→ What you need to do:
Where the records below begin, start copying, and stop after the line that contains "Viewport: 340px width, 191px height."; reproduce every line exactly but omit pictures.

→ Information given:
━━━━━━━━━━━━━━━━━━━━━━━━━━━━━━

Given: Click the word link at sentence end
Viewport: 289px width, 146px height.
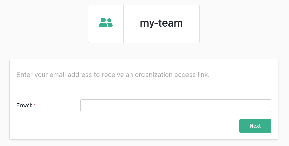Looking at the screenshot, I should tap(204, 75).
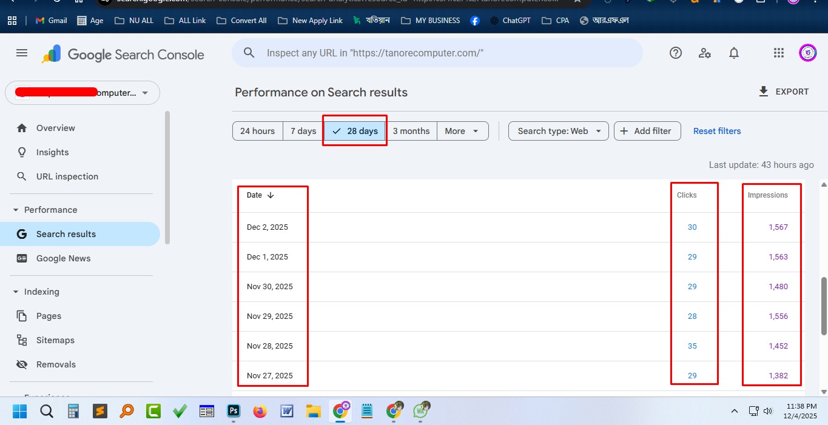The width and height of the screenshot is (828, 425).
Task: Open the Search type: Web dropdown
Action: tap(558, 131)
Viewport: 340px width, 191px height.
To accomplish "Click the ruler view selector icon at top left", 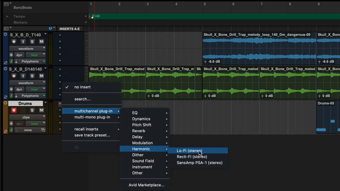I will click(6, 4).
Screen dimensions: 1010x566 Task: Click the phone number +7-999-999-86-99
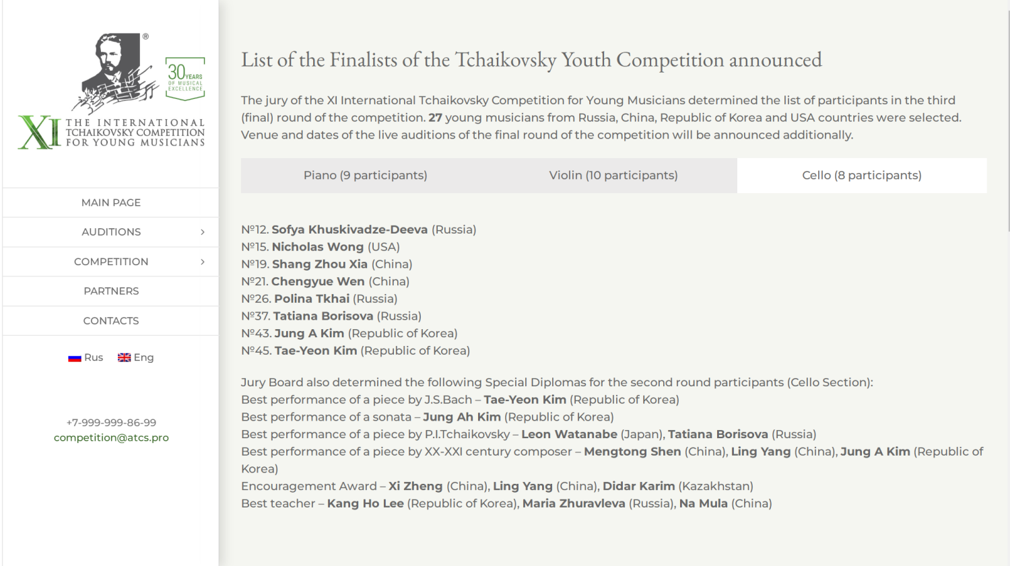(x=111, y=423)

━━━━━━━━━━━━━━━━━━━━━━━━━━━━━━

→ Result of the exercise:
Given: Click the word link at sentence end
Viewport: 289px width, 146px height.
Looking at the screenshot, I should tap(204, 75).
The width and height of the screenshot is (828, 425).
Task: Open the Search type: Web dropdown
Action: tap(558, 131)
Viewport: 340px width, 191px height.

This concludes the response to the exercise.